PAULA RAE GIBSON

From Time Out, 3 March 2008
Previewing her gig at the Vortex, 11 March 2008

With a crystalline voice that switches between low confessional tones to fragile, gossamer-light highs, Gibson's acerbic wit constantly questions her (and the listener's) desires, feelings and self-image.


The red-top media has been clogged by a paparazzi-fuelled moral panic about certain female celebrities going into psychological meltdown under the weight of their own fame/drug habit/inability to stay home and call a doctor. The antidote to these self-induced traumas can be found in the searingly honest, glacially beautiful music of Paula Rae Gibson. Her approach to making both music and art was born out of some genuine traumas that are now distilled into her strikingly original work. It was recovering after a near fatal car crash, aged 21, that she discovered the therapeutic qualities of iconic arty German jazz label ECM and its prodigal son Keith Jarrett. Yet it was the death of her husband, the filmmaker Brian Gibson (director of the Oscar-winning ‘What's Love Got To Do With It'), ten years ago that set Gibson on her current unswervingly honest course. ‘If you can watch a man you love with every cell in your body die over 900 days, you get a feeling that you can do anything,' she says plainly.

A multimedia artist who's never formally studied anywhere, her cyclical creativity finds her combining all three disciplines of singer, photographer and filmmaker into an immersive live experience.
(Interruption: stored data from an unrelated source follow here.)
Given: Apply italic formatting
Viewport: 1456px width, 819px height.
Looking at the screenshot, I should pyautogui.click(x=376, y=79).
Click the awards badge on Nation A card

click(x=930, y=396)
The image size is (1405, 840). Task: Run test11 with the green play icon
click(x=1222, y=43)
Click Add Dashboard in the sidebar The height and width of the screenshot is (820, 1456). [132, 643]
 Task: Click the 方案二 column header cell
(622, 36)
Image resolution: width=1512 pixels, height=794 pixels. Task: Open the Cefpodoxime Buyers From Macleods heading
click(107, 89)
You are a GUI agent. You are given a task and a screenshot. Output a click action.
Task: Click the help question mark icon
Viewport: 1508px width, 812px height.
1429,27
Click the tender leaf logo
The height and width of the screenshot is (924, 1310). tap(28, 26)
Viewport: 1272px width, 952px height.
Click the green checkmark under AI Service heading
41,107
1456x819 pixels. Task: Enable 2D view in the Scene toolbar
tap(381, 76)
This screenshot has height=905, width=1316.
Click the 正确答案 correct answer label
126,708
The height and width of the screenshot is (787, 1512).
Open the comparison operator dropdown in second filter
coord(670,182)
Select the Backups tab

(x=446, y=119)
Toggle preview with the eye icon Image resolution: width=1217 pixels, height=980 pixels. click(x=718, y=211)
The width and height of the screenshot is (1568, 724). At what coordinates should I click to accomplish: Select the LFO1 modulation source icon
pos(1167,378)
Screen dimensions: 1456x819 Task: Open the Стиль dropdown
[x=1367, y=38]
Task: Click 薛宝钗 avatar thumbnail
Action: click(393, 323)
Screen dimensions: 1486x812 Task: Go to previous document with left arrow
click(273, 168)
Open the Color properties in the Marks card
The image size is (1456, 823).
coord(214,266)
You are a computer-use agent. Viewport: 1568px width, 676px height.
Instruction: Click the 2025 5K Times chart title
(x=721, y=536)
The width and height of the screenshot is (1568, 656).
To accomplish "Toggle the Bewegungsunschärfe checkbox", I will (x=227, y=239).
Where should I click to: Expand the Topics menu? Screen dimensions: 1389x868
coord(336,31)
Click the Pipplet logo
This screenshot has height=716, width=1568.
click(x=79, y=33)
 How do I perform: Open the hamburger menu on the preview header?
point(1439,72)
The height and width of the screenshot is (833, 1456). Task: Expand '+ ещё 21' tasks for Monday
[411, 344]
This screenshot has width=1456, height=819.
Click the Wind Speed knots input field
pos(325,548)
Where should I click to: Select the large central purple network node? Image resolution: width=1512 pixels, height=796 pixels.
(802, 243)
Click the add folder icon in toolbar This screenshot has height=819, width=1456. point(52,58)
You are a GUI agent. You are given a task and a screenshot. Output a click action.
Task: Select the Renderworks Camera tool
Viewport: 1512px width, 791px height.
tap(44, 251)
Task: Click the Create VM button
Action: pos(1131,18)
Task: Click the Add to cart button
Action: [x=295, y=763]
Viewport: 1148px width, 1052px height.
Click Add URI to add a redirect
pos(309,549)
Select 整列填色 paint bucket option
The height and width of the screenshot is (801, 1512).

At a recent gig in Vienna she even made the musicians play in the dark. With a crystalline voice that switches between low confessional tones to fragile, gossamer-light highs, Gibson's acerbic wit constantly questions her (and the listener's) desires, feelings and self-image. Her compelling debut, ‘No More Tiptoes', from last year, featured beautifully stark duologue between Gibson's Tori Amos-style soliloquies and pianist Tom Pilling's perfectly placed chords, resulting in deep space balladry and subterranean electric blues. Her new album, ‘Maybe Too Nude', adds a burbling electro-pop production edge (courtesy of Will ‘Goldfrapp' Gregory and Martin Barker) offering a more accessible path into Gibson's fearlessly frank world. Tonight she'll be performing with both Pilling and young Empirical pianist Kit Downes, as well as cellist-looper Richard Bolton, while her quirky films serve as back-projections.